>>

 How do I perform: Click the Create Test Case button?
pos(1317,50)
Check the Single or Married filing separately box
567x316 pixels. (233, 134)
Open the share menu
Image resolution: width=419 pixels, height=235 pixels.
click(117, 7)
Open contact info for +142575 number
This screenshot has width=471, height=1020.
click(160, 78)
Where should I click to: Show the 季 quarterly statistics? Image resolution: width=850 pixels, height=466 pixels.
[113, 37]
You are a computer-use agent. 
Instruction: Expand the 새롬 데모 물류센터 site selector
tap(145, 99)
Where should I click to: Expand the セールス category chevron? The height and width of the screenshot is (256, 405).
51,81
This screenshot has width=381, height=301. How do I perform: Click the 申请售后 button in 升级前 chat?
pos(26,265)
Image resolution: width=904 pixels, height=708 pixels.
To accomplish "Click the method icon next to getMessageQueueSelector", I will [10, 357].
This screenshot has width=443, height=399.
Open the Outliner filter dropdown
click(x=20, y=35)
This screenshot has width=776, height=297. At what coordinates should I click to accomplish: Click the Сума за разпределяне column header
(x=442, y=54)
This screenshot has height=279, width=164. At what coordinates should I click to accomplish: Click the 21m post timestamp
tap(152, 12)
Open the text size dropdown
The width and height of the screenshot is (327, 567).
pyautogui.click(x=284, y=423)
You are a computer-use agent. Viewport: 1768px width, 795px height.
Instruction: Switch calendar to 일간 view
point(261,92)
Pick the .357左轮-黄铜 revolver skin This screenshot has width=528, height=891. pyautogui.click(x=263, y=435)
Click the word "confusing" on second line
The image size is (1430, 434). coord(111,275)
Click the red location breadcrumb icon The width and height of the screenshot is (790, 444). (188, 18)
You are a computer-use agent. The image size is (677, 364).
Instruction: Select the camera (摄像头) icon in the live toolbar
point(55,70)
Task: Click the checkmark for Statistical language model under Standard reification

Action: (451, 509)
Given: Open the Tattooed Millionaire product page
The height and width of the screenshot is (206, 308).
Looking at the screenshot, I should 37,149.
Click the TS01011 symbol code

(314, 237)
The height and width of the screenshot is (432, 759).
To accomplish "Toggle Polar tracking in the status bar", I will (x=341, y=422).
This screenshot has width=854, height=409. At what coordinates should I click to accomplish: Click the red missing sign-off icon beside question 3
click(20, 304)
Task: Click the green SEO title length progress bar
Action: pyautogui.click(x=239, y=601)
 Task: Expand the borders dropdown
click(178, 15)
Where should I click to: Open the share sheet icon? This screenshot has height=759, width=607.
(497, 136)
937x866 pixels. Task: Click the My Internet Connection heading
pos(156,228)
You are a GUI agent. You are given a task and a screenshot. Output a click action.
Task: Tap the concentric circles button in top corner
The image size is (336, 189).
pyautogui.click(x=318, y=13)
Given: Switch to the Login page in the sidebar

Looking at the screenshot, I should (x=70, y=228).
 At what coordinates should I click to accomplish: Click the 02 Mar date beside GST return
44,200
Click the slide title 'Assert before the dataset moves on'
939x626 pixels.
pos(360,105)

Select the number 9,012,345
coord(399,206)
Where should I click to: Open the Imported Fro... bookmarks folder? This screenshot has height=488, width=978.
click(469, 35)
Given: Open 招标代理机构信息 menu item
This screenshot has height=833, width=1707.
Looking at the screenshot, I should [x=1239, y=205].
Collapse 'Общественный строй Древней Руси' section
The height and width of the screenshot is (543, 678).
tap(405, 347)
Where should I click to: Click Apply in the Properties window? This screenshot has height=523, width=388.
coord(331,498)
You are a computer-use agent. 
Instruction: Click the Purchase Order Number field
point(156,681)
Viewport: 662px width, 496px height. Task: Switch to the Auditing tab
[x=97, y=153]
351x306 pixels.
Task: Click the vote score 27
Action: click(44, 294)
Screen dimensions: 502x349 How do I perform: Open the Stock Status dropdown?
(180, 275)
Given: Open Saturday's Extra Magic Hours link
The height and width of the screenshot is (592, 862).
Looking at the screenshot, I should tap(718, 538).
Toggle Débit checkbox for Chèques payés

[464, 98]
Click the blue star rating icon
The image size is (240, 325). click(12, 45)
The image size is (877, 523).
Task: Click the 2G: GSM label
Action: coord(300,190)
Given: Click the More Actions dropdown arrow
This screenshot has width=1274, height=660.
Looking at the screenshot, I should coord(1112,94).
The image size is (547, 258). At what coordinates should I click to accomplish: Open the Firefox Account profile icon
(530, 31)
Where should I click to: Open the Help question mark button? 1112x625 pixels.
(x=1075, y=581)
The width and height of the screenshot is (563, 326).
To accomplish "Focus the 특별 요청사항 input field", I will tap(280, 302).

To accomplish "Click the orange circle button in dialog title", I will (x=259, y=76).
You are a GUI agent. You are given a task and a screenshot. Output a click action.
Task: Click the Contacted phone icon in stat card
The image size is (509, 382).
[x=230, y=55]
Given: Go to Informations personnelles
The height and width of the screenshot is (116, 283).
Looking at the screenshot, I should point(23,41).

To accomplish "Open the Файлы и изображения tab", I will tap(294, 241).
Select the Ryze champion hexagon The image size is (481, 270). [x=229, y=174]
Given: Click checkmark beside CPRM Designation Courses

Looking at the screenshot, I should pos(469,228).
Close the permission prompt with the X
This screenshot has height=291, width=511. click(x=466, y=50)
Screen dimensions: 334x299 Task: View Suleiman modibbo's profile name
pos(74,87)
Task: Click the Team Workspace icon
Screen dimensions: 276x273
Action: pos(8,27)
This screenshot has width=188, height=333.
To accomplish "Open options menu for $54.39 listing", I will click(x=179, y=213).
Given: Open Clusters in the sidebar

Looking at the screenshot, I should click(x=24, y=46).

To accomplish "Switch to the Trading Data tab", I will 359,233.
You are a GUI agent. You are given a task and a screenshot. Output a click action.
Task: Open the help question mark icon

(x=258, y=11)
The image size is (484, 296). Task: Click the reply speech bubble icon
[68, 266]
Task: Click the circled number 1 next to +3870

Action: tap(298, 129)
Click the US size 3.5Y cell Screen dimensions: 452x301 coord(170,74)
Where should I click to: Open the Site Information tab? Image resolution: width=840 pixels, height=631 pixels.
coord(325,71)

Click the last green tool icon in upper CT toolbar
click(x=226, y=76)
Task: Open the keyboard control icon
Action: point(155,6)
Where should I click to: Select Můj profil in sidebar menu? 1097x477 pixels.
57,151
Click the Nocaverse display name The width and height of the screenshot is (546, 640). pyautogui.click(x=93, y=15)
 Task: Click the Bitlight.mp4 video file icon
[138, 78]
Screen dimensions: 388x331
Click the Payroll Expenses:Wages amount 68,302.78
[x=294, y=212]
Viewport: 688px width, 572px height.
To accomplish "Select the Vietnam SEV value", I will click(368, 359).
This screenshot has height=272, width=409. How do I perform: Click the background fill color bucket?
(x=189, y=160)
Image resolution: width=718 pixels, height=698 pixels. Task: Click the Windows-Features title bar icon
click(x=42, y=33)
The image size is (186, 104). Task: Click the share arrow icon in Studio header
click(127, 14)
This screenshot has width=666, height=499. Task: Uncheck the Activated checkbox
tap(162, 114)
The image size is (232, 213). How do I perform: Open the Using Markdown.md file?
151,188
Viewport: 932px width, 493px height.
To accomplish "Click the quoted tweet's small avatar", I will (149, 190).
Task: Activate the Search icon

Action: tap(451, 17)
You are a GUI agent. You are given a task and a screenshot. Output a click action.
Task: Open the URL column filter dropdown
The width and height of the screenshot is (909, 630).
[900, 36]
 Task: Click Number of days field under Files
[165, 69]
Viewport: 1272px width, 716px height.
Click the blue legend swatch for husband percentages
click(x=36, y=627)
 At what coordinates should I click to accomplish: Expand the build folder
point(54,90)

<<

## REQUIRED WORK
Restate the data above in full, word for word.

## WRITTEN RESPONSE
 How do I perform: Click the Create Test Case button?
pos(1317,50)
Check the Single or Married filing separately box
567x316 pixels. (233, 134)
Open the share menu
Image resolution: width=419 pixels, height=235 pixels.
click(117, 7)
Open contact info for +142575 number
This screenshot has width=471, height=1020.
click(160, 78)
Where should I click to: Show the 季 quarterly statistics? Image resolution: width=850 pixels, height=466 pixels.
[113, 37]
You are a computer-use agent. 
Instruction: Expand the 새롬 데모 물류센터 site selector
tap(145, 99)
Where should I click to: Expand the セールス category chevron? The height and width of the screenshot is (256, 405).
51,81
This screenshot has width=381, height=301. How do I perform: Click the 申请售后 button in 升级前 chat?
pos(26,265)
Image resolution: width=904 pixels, height=708 pixels.
To accomplish "Click the method icon next to getMessageQueueSelector", I will [10, 357].
This screenshot has width=443, height=399.
Open the Outliner filter dropdown
click(x=20, y=35)
This screenshot has width=776, height=297. At what coordinates should I click to accomplish: Click the Сума за разпределяне column header
(x=442, y=54)
This screenshot has height=279, width=164. At what coordinates should I click to accomplish: Click the 21m post timestamp
tap(152, 12)
Open the text size dropdown
The width and height of the screenshot is (327, 567).
pyautogui.click(x=284, y=423)
You are a computer-use agent. Viewport: 1768px width, 795px height.
Instruction: Switch calendar to 일간 view
point(261,92)
Pick the .357左轮-黄铜 revolver skin This screenshot has width=528, height=891. pyautogui.click(x=263, y=435)
Click the word "confusing" on second line
The image size is (1430, 434). coord(111,275)
Click the red location breadcrumb icon The width and height of the screenshot is (790, 444). (188, 18)
You are a computer-use agent. The image size is (677, 364).
Instruction: Select the camera (摄像头) icon in the live toolbar
point(55,70)
Task: Click the checkmark for Statistical language model under Standard reification

Action: (451, 509)
Given: Open the Tattooed Millionaire product page
The height and width of the screenshot is (206, 308).
Looking at the screenshot, I should 37,149.
Click the TS01011 symbol code

(314, 237)
The height and width of the screenshot is (432, 759).
To accomplish "Toggle Polar tracking in the status bar", I will (x=341, y=422).
This screenshot has width=854, height=409. At what coordinates should I click to accomplish: Click the red missing sign-off icon beside question 3
click(20, 304)
Task: Click the green SEO title length progress bar
Action: pyautogui.click(x=239, y=601)
 Task: Expand the borders dropdown
click(178, 15)
Where should I click to: Open the share sheet icon? This screenshot has height=759, width=607.
(497, 136)
937x866 pixels. Task: Click the My Internet Connection heading
pos(156,228)
You are a GUI agent. You are given a task and a screenshot. Output a click action.
Task: Tap the concentric circles button in top corner
The image size is (336, 189).
pyautogui.click(x=318, y=13)
Given: Switch to the Login page in the sidebar

Looking at the screenshot, I should (x=70, y=228).
 At what coordinates should I click to accomplish: Click the 02 Mar date beside GST return
44,200
Click the slide title 'Assert before the dataset moves on'
939x626 pixels.
pos(360,105)

Select the number 9,012,345
coord(399,206)
Where should I click to: Open the Imported Fro... bookmarks folder? This screenshot has height=488, width=978.
click(469, 35)
Given: Open 招标代理机构信息 menu item
This screenshot has height=833, width=1707.
Looking at the screenshot, I should [x=1239, y=205].
Collapse 'Общественный строй Древней Руси' section
The height and width of the screenshot is (543, 678).
tap(405, 347)
Where should I click to: Click Apply in the Properties window? This screenshot has height=523, width=388.
coord(331,498)
You are a computer-use agent. 
Instruction: Click the Purchase Order Number field
point(156,681)
Viewport: 662px width, 496px height. Task: Switch to the Auditing tab
[x=97, y=153]
351x306 pixels.
Task: Click the vote score 27
Action: click(44, 294)
Screen dimensions: 502x349 How do I perform: Open the Stock Status dropdown?
(180, 275)
Given: Open Saturday's Extra Magic Hours link
The height and width of the screenshot is (592, 862).
Looking at the screenshot, I should tap(718, 538).
Toggle Débit checkbox for Chèques payés

[464, 98]
Click the blue star rating icon
The image size is (240, 325). click(12, 45)
The image size is (877, 523).
Task: Click the 2G: GSM label
Action: coord(300,190)
Given: Click the More Actions dropdown arrow
This screenshot has width=1274, height=660.
Looking at the screenshot, I should coord(1112,94).
The image size is (547, 258). At what coordinates should I click to accomplish: Open the Firefox Account profile icon
(530, 31)
Where should I click to: Open the Help question mark button? 1112x625 pixels.
(x=1075, y=581)
The width and height of the screenshot is (563, 326).
To accomplish "Focus the 특별 요청사항 input field", I will tap(280, 302).

To accomplish "Click the orange circle button in dialog title", I will (x=259, y=76).
You are a GUI agent. You are given a task and a screenshot. Output a click action.
Task: Click the Contacted phone icon in stat card
The image size is (509, 382).
[x=230, y=55]
Given: Go to Informations personnelles
The height and width of the screenshot is (116, 283).
Looking at the screenshot, I should point(23,41).

To accomplish "Open the Файлы и изображения tab", I will tap(294, 241).
Select the Ryze champion hexagon The image size is (481, 270). [x=229, y=174]
Given: Click checkmark beside CPRM Designation Courses

Looking at the screenshot, I should pos(469,228).
Close the permission prompt with the X
This screenshot has height=291, width=511. click(x=466, y=50)
Screen dimensions: 334x299 Task: View Suleiman modibbo's profile name
pos(74,87)
Task: Click the Team Workspace icon
Screen dimensions: 276x273
Action: pos(8,27)
This screenshot has width=188, height=333.
To accomplish "Open options menu for $54.39 listing", I will click(x=179, y=213).
Given: Open Clusters in the sidebar

Looking at the screenshot, I should click(x=24, y=46).

To accomplish "Switch to the Trading Data tab", I will 359,233.
You are a GUI agent. You are given a task and a screenshot. Output a click action.
Task: Open the help question mark icon

(x=258, y=11)
The image size is (484, 296). Task: Click the reply speech bubble icon
[68, 266]
Task: Click the circled number 1 next to +3870

Action: tap(298, 129)
Click the US size 3.5Y cell Screen dimensions: 452x301 coord(170,74)
Where should I click to: Open the Site Information tab? Image resolution: width=840 pixels, height=631 pixels.
coord(325,71)

Click the last green tool icon in upper CT toolbar
click(x=226, y=76)
Task: Open the keyboard control icon
Action: point(155,6)
Where should I click to: Select Můj profil in sidebar menu? 1097x477 pixels.
57,151
Click the Nocaverse display name The width and height of the screenshot is (546, 640). pyautogui.click(x=93, y=15)
 Task: Click the Bitlight.mp4 video file icon
[138, 78]
Screen dimensions: 388x331
Click the Payroll Expenses:Wages amount 68,302.78
[x=294, y=212]
Viewport: 688px width, 572px height.
To accomplish "Select the Vietnam SEV value", I will click(368, 359).
This screenshot has height=272, width=409. How do I perform: Click the background fill color bucket?
(x=189, y=160)
Image resolution: width=718 pixels, height=698 pixels. Task: Click the Windows-Features title bar icon
click(x=42, y=33)
The image size is (186, 104). Task: Click the share arrow icon in Studio header
click(127, 14)
This screenshot has width=666, height=499. Task: Uncheck the Activated checkbox
tap(162, 114)
The image size is (232, 213). How do I perform: Open the Using Markdown.md file?
151,188
Viewport: 932px width, 493px height.
To accomplish "Click the quoted tweet's small avatar", I will (149, 190).
Task: Activate the Search icon

Action: tap(451, 17)
You are a GUI agent. You are given a task and a screenshot. Output a click action.
Task: Open the URL column filter dropdown
The width and height of the screenshot is (909, 630).
[900, 36]
 Task: Click Number of days field under Files
[165, 69]
Viewport: 1272px width, 716px height.
Click the blue legend swatch for husband percentages
click(x=36, y=627)
 At what coordinates should I click to accomplish: Expand the build folder
point(54,90)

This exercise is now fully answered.